> _Document_
▬▬▬▬▬▬▬▬▬▬
Jujutsu Kaisen S2 Fan Shift: Nanami’s Tie Over

Jujutsu Kaisen S2 Fan Shift: Nanami’s Tie Over

I remember walking into my first Jujutsu Kaisen meetup in late 2021—Osaka, a cramped basement café rebranded for one night as “Jujutsu Central”—and seeing *at least* seven Gojo cosplays before I’d even ordered tea. Not full suits. Not even accurate hair dye. Just the glasses. The blindfold. A white scarf tied loosely around the neck like a trophy. It was less cosplay, more costume-as-emoji: instantly legible, effortlessly iconic, and deeply unserious in the best possible way.

By May 2024? That same café hosted Kyoto’s third annual Jujutsu Kaisen Fan Meetup—and Gojo appeared exactly twice. Once in full canon getup (a meticulous, almost archival recreation), once as a joke: a guy wearing mirrored sunglasses *over* his actual prescription lenses, holding a laminated photo of Satoru mid-snap with the caption “I am the limit… of my optometrist’s patience.”

But Nanami Kento? He was *everywhere*.

Not just in full suit—though yes, those were present—but in fragments. A navy tie knotted just so. A silver lapel pin pinned low on a blazer, catching light only when the wearer turned. A single black glove worn on the left hand, fingers slightly splayed, resting against a thigh like he was waiting for someone to ask a stupid question. One woman wore nothing but a charcoal turtleneck, her hair slicked back, and a wristwatch set to 3:17 p.m.—the exact time Nanami checks his watch before stepping into the Shibuya Station escalator in Episode 22. No sign, no name tag, no explanation. People just *knew*. And they nodded.

The Data Isn’t Loud—It’s Precise

I went through 1,200 Instagram posts tagged #jkcosplay between May 2023 and May 2024—not for likes or engagement, but for *accessory specificity*. I filtered out full-costume shots unless they foregrounded a single, non-obvious detail: the stitching on Nobara’s glove, the weight of Megumi’s chain links, the matte finish on Panda’s goggles. What emerged wasn’t a decline in enthusiasm—it was a recalibration of emphasis.

In 2022–2023, Gojo accessories dominated by volume: 38% of all accessory-focused posts featured his blindfold, glasses, or cloak clasp. Nanami accounted for 6%. This year? Gojo dropped to 14%. Nanami jumped to 29%. Not because people stopped loving Gojo—but because they stopped needing to *announce* him. His symbolism had saturated. It was ambient. Nanami’s, by contrast, was still being *decoded*.

His tie isn’t just a prop. It’s a hinge. It signals competence without flash, authority without spectacle, exhaustion without defeat. In a fandom that spent two seasons watching characters scream, shatter, and resurrect themselves in neon-lit chaos, Nanami’s quiet refusal to raise his voice—even while bleeding out in Shibuya—landed like a held breath.

“We Stopped Dressing Like Characters. We Started Dressing Like Their Decisions.”

That’s how Rina Tanaka, co-organizer of the Kyoto meetup, put it over matcha and slightly-too-crisp senbei. She’s been cosplaying since high school, did her first Nanami at Comiket 2022—“just the tie, a cheap blazer, and I kept adjusting it during photos, like I was annoyed by the whole thing. People asked if I was ‘doing Nanami’ or ‘doing tired salaryman.’ I said: same thing.”
▬▬▬▬▬▬▬▬▬▬
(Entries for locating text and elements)

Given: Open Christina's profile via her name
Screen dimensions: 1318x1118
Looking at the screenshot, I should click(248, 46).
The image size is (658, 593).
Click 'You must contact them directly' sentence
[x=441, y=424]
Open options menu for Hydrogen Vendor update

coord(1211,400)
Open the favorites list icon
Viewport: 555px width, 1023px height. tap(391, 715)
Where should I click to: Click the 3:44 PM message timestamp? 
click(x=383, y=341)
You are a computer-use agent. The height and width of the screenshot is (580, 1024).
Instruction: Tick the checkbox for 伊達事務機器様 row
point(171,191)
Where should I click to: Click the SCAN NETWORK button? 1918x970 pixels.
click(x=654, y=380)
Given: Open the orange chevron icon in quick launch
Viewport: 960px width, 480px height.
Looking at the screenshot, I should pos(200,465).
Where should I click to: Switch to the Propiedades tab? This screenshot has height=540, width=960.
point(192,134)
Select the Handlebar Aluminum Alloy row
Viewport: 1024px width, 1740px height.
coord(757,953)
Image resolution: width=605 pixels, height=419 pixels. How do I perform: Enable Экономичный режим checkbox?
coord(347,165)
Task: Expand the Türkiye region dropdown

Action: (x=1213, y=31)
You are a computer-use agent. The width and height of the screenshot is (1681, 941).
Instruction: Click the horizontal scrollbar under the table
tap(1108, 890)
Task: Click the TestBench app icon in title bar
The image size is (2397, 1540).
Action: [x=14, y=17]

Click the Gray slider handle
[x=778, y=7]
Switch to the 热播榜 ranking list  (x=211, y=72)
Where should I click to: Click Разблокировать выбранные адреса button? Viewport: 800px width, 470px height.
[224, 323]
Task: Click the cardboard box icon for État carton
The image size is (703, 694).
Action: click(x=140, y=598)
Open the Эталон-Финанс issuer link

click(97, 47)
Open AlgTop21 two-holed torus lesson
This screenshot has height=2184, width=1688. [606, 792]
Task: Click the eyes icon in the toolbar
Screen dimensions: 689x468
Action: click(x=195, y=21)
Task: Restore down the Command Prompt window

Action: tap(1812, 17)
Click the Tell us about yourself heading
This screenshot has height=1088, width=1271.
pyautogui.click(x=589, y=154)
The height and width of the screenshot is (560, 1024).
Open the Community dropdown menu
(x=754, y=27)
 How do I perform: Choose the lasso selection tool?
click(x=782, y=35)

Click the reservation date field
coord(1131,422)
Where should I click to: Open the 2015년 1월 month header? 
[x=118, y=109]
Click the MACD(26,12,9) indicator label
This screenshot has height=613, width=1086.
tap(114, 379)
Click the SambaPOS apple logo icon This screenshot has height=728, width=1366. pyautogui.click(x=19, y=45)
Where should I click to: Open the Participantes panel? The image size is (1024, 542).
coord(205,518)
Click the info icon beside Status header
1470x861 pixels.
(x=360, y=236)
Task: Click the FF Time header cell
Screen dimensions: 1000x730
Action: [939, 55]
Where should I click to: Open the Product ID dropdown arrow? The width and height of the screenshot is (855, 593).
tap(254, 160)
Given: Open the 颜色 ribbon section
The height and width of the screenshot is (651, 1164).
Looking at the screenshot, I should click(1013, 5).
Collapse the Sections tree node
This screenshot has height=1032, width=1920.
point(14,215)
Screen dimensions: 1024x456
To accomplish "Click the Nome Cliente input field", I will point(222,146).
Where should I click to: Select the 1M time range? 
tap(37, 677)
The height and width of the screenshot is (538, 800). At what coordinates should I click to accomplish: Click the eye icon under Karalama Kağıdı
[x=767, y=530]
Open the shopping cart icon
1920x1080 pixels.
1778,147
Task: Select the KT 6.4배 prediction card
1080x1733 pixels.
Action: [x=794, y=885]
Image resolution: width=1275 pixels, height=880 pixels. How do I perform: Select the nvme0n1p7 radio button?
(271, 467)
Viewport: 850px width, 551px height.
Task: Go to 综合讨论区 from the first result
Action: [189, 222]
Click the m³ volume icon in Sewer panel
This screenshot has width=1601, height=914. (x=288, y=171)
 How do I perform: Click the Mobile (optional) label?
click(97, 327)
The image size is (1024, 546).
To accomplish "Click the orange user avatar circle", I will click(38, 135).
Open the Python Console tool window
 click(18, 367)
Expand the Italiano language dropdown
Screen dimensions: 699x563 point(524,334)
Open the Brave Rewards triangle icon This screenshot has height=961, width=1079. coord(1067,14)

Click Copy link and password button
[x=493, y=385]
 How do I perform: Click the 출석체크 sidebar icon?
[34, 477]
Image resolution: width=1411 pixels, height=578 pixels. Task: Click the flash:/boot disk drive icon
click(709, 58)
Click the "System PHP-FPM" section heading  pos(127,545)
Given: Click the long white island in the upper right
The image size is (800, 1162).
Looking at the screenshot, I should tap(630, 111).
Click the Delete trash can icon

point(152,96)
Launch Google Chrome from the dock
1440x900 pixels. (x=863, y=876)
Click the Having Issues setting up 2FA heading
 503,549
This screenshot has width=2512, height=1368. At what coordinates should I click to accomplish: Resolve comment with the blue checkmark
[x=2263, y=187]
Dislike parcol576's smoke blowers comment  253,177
▬▬▬▬▬▬▬▬▬▬
> _Stated exercise A_
Transcribe the passage of the cosplay article starting with "The Data Isn’t" and going on through "still being *decoded*.".
> _Stated exercise B_
List every Jujutsu Kaisen character the cosplay article mentions by name.
> _Stated exercise C_
According to the cosplay article, at what event did Rina Tanaka do her first Nanami?
Rely only on the cosplay article for what comes next, not on the records.

> _Correct output A_
The Data Isn’t Loud—It’s Precise

I went through 1,200 Instagram posts tagged #jkcosplay between May 2023 and May 2024—not for likes or engagement, but for *accessory specificity*. I filtered out full-costume shots unless they foregrounded a single, non-obvious detail: the stitching on Nobara’s glove, the weight of Megumi’s chain links, the matte finish on Panda’s goggles. What emerged wasn’t a decline in enthusiasm—it was a recalibration of emphasis.

In 2022–2023, Gojo accessories dominated by volume: 38% of all accessory-focused posts featured his blindfold, glasses, or cloak clasp. Nanami accounted for 6%. This year? Gojo dropped to 14%. Nanami jumped to 29%. Not because people stopped loving Gojo—but because they stopped needing to *announce* him. His symbolism had saturated. It was ambient. Nanami’s, by contrast, was still being *decoded*.

> _Correct output B_
Gojo (Satoru), Nanami Kento, Nobara, Megumi, Panda

> _Correct output C_
Comiket 2022